---- BLOCO DE TEXTO

O próximo passo é colocar no ar, em novembro, um site cuja promessa é reduzir o tempo de abertura de negócios na capital para cinco dias — hoje, a demora é de 101 dias. A promessa é que o novo portal permita ao dono de um negócio resolver online 11 trâmites burocráticos para estar quite com a lei. Entre eles, a validação do nome da empresa na Junta Comercial, a obtenção do registro na Receita Federal e o certificado digital para emissão de nota fiscal eletrônica.

Trata-se de uma melhoria especialmente aguardada porque São Paulo, ao lado do Rio de Janeiro, serve de parâmetro para a avaliação do país no ranking internacional Doing Business, do Banco Mundial, que classifica a facilidade de fazer negócio em 185 países. O Brasil historicamente ocupa a parte de baixo do ranking — neste ano, está em 174º lugar no quesito abertura de empresas. “Após a implantação, a expectativa é subir 60 posições”, diz Wienskoski. Com a eleição do empresário João Doria (PSDB) à prefeitura paulistana, a desburocratização deverá continuar. “O plano é integrar o sistema da prefeitura ao que já existe no governo do estado”, afirma Juan Quirós, presidente da agência Investe SP e cotado para assumir um cargo na gestão do prefeito eleito.

Em algumas cidades, os reflexos da recessão, como a desvalorização do real, ajudaram a deslanchar qualidades que asseguraram bons negócios mesmo em tempos difíceis. É o caso de Jacareí, no interior paulista, que saltou 124 posições desde o ano passado e agora estreia no 44º lugar no ranking da Urban Systems. Devido à boa localização geográfica, perto do aeroporto de Guarulhos e no entroncamento da rodovia Presidente Dutra, que liga São Paulo ao Rio de Janeiro, com a Tamoios, que dá acesso ao litoral, Jacareí está se estabelecendo como um polo exportador.

Em 2015, as indústrias locais, como a fabricante de vidros Cebrace, exportaram 785 milhões de dólares, 240% mais que em 2014. A facilidade de acesso foi decisiva para Jacareí receber uma fábrica da montadora chinesa Chery, inaugurada em 2015 com um investimento de 400 milhões de reais. “Vamos começar a exportar para Argentina, México, Equador e Colômbia em 2017”, diz Luis Curi, vice-presidente da Chery no Brasil. A produção na fábrica segue bem aquém do potencial: neste ano, até agora, foram apenas 5 000 veículos, 10% da capacidade instalada. “A expectativa é dobrar a produção com a demanda internacional”, afirma Curi.

--------
---- DADOS DISPONÍVEIS

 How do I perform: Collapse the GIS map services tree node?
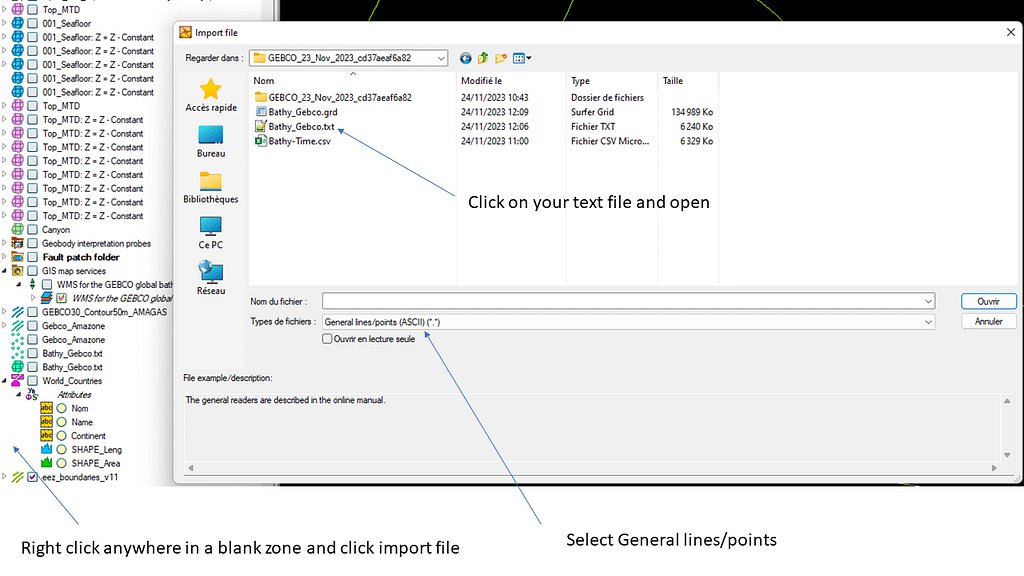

--------

SUA TAREFA: Atualize o trecho do texto sobre abertura de negócios que vai de "O próximo passo" até "nota fiscal eletrônica.", inclusive, pondo "dezembro" no lugar de "novembro". Estas linhas provêm de outra fonte.

RESPOSTA ESCRITA:
O próximo passo é colocar no ar, em dezembro, um site cuja promessa é reduzir o tempo de abertura de negócios na capital para cinco dias — hoje, a demora é de 101 dias. A promessa é que o novo portal permita ao dono de um negócio resolver online 11 trâmites burocráticos para estar quite com a lei. Entre eles, a validação do nome da empresa na Junta Comercial, a obtenção do registro na Receita Federal e o certificado digital para emissão de nota fiscal eletrônica.